Former Horsham mayor Bob Kirsopp, a husband of 67 years to Mavis, father to Mandy and Glenn, died on February 3, aged 88.
Family and friends gathered yesterday for a funeral service to remember his life.
With Mavis by his side, Mr Kirsopp dedicated his life to an incalculable number of peoplefocused pursuits.
From the pair’s lawnmower repair and retail business in Horsham, to an after-school bicycle building program he ran in his backyard for disadvantaged primary-school children that caught the ear of Melbourne community activist Les Twentyman.
Mr Kirsopp’s interest was ‘people’.
His daughter, Mandy Kirsopp, said her father had an ‘obligation’ to help others, believing, ‘if you can, you should’.
“As a child, the family home was always busy with people dropping in, on evenings, or at weekends. Either to seek his counsel, or just to talk with Mum and Dad. There was a constant stream of people through the house and that is because there had been such a connected network of people who were touched by Bob and Mavis,” she said.
She said her father’s lung-cancer diagnosis, an initial terminal medical prediction, and his subsequent cancer recovery allowed him to offer support to people experiencing similar struggles. It was companionship, she said, that people often gladly accepted.

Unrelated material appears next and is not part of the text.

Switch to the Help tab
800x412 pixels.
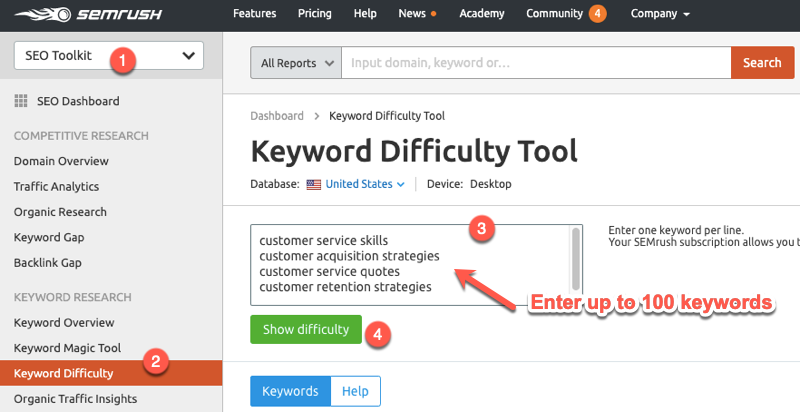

Mr Kirsopp served as Horsham mayor in 1975 and 1976, and was a Horsham councillor for nine years.
Mandy Kirsopp said with state and federal elections called during Mr Kirsopp’s mayoral tenure, he hosted about 300 civic functions — many as part of electoral campaigns across the region.
She said, however, he preferred to ‘not get bogged down’ in politics.

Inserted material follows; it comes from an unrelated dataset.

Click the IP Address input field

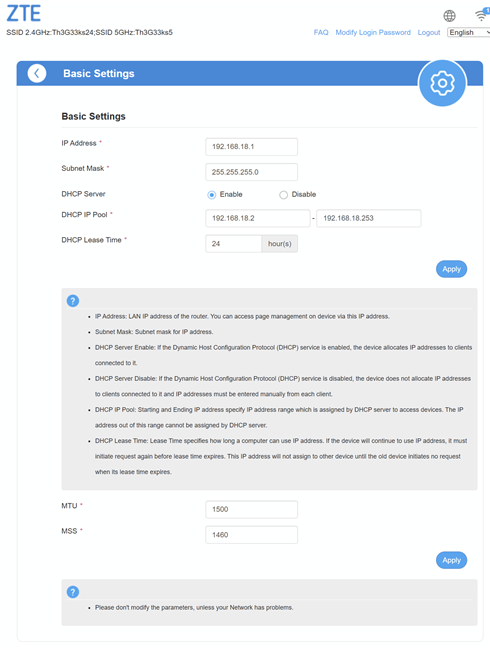click(252, 147)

“He had equal care and concern for everyone — regardless of their position in life. He recognised the necessity of political ceremony, but he never thought a politician was more important than anyone else. Dad did a lot of civic things, many that were very public by nature, but so much of what he did for people was private and personal,” she said.
“Bob and Mavis were a unit and their community impact as a couple was testament to the influence they have both had with so many people across the years.”
Mr Kirsopp’s long list of pursuits also included a national-service stint with the 4th/19th Prince of Wales Light Horse company as a young man, several jobs across the construction sector, bus driving, goat breeding, historic-car restoration and hosting foreign-exchange students.